Print out every line of the material exactly. Include no pictures.

START Materials provided

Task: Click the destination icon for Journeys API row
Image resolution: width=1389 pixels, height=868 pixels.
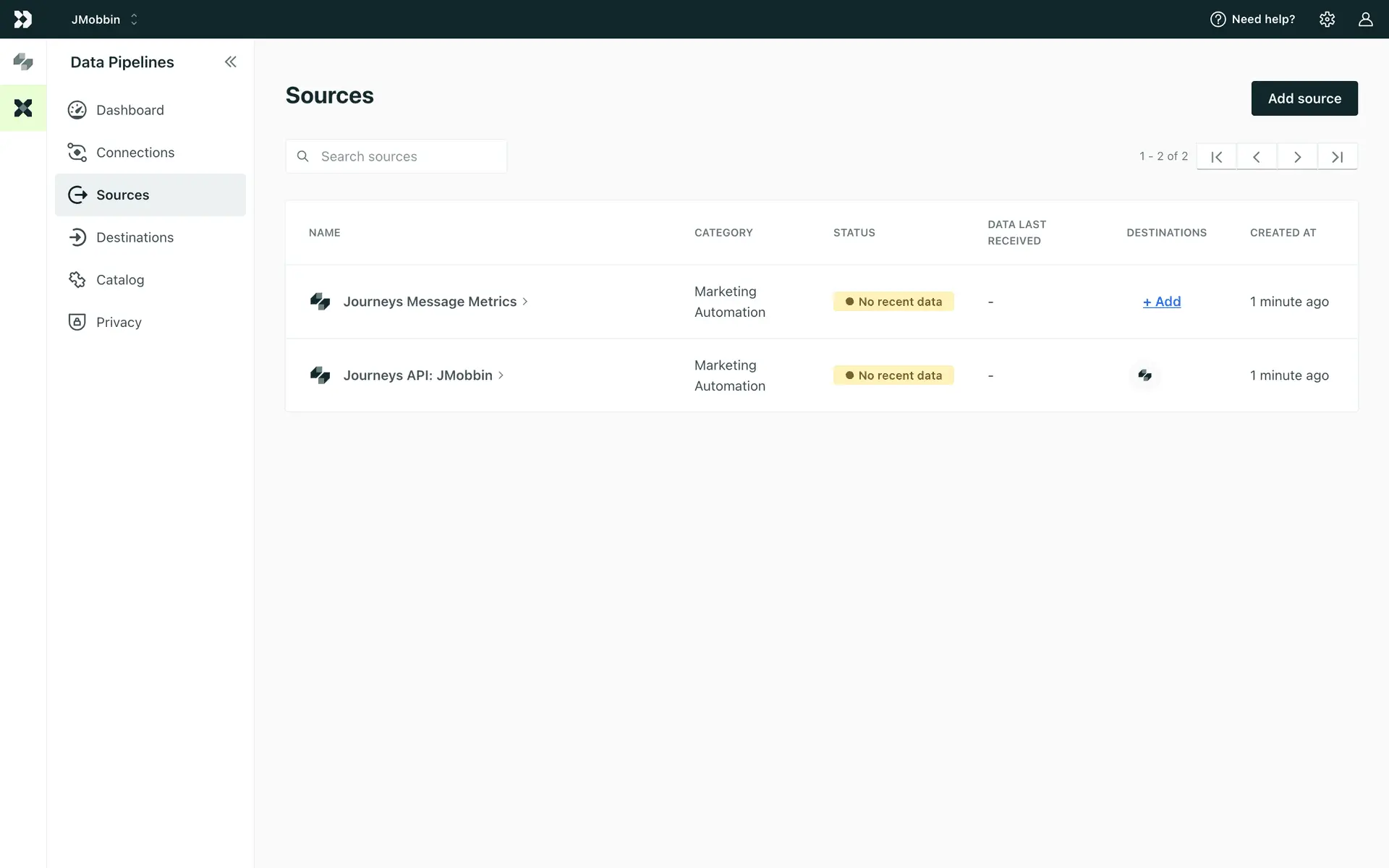Action: tap(1144, 375)
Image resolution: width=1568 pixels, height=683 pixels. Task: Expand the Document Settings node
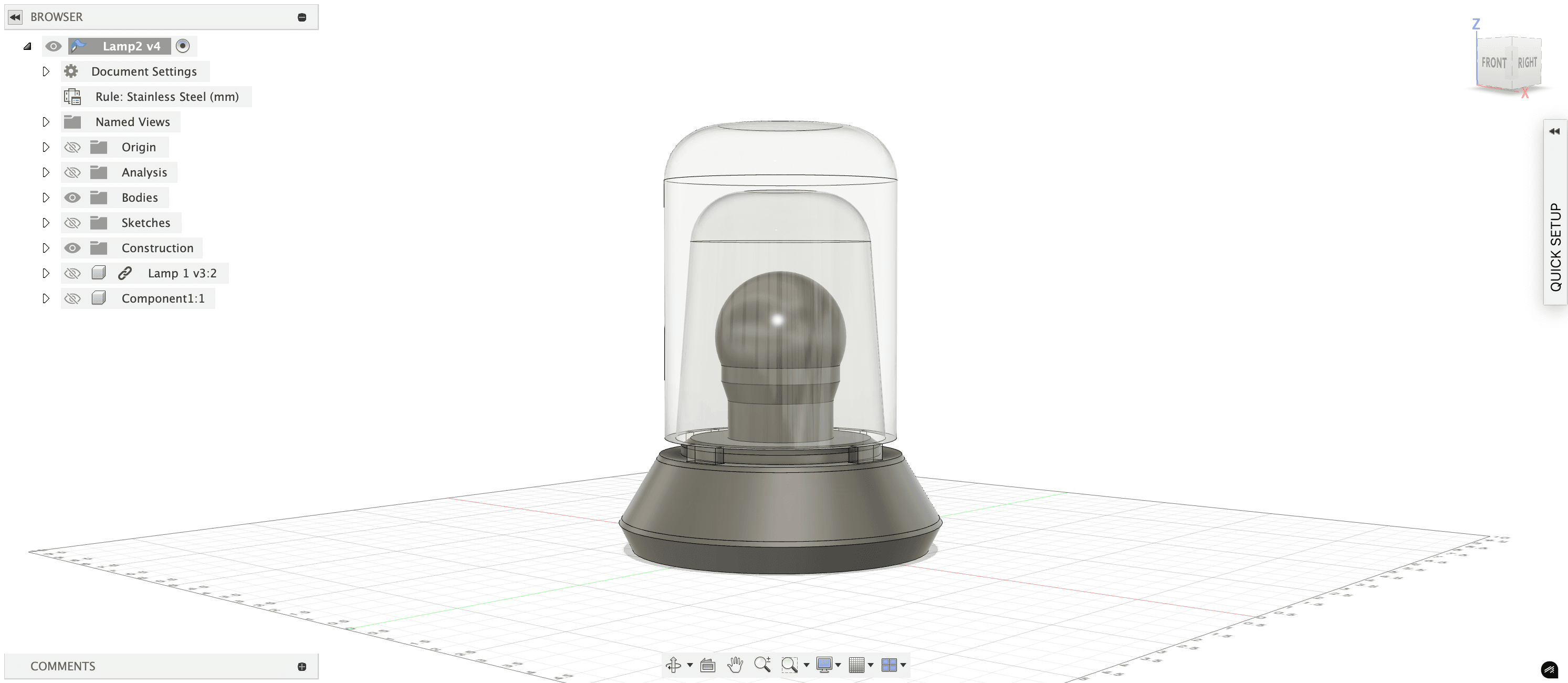click(x=46, y=71)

END Materials provided

- Answer box -
Task: Click the destination icon for Journeys API row
Image resolution: width=1389 pixels, height=868 pixels.
Action: tap(1144, 375)
Image resolution: width=1568 pixels, height=683 pixels. Task: Expand the Document Settings node
click(x=46, y=71)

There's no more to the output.